Lyme disease is the most common vector-borne disease in North America, caused by a bacteria transmitted to humans through ticks. Although the symptoms are often severe and very serious, as they can lead to greater health risks, many individuals who are infected do not get properly diagnosed or treated.
We sat down with Dr. Andi
and asked her a few burning questions that our readers may have about this disease and how to prevent it.
Scroll below to read our interview with Dr. Andi!
AB: Why is Lyme so “rampant” in Ontario?
Dr. Andi: Lyme has likely always been in Ontario, but underdiagnosed. As awareness increases, we are seeing a greater increase in diagnoses. Additionally, there are more ticks in Ontario, with a higher percentage of them carrying Lyme disease and co-infections, as warming temperatures are making it more favourable for ticks to exist further North in Ontario.

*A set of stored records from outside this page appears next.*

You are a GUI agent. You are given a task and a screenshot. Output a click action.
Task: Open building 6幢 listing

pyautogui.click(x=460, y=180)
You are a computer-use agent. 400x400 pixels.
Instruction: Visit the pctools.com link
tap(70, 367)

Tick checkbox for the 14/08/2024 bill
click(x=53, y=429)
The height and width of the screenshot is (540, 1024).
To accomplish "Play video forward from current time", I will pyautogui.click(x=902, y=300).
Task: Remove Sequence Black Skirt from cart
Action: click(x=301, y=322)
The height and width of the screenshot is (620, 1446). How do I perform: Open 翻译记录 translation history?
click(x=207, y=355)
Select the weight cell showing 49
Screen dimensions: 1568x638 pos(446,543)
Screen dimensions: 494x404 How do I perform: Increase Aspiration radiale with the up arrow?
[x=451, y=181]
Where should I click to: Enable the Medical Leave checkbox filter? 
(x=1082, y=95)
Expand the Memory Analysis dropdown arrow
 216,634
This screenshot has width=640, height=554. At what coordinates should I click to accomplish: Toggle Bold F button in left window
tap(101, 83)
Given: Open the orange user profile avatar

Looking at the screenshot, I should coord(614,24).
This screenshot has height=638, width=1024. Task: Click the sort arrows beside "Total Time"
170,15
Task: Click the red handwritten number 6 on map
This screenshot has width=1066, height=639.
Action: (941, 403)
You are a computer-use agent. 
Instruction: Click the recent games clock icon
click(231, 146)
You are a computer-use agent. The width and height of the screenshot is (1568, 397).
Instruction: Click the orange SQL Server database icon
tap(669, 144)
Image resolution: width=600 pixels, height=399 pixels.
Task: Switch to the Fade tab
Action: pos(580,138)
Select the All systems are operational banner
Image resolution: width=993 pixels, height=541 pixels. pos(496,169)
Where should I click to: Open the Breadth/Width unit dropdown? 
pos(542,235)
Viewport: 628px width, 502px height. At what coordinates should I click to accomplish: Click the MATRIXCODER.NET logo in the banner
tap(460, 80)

AB: Are there any misconceptions about how someone may be infected with Lyme?
1. The primary misconception is how long a tick has to be attached before it can transmit infections. It was previously thought that a tick needed to be attached for 24+ hours, however, we now know that infection can be transmitted in as little as 15 minutes.
2. You do NOT have to be in the country to contract Lyme disease. You can still get Lyme disease in the city if you are spending time near brush and trees.
3. Ticks are active and can transmit disease in temperatures of 4 degrees Celsius or higher.
4. You can develop chronic Lyme, without developing a bulls-eye rash.
AB: What are some of the most common symptoms/warning signs of Lyme?
1. The bulls-eye rash is the most well-known symptom, but only occurs in a minority of individuals.
2. Flu-like symptoms are the most common, including headaches, muscle and joint pain, stiff neck, fever/sweats.
3. Early neurologic symptoms include brain fog, numbness and tingling in the extremities.
AB: Why is there such a lack of knowledge about Lyme, especially amongst Canadians/Canadian doctors?
Dr. Andi: I think the lack of knowledge of chronic Lyme disease and co-infections stems from the difficulty in diagnosing and managing these infections since the symptoms mimic many other diseases. Furthermore, the long-term persistence of the infection as a cause for these debilitating symptoms was not confirmed in a laboratory until recently.
AB: Can you expand on the “false negatives” patients see?
Dr. Andi: The testing in Ontario is intended to be a public health surveillance tool and is not sufficient to be used as diagnostic criteria for individual patients. The test produces many false positives and false negatives, and it’s a 2-step testing process, where the second test (a confirmatory test) is not performed if the first is negative. Those who are immunocompromised, or have other underlying infection, such as mold toxicity, often yield false negatives. Additionally, there are dozens of sub-types of Lyme, and unfortunately in Ontario, only one type (North American burgdorferi) is routinely tested, despite the increasing prevalence of European Lyme and tick-born relapsing fever.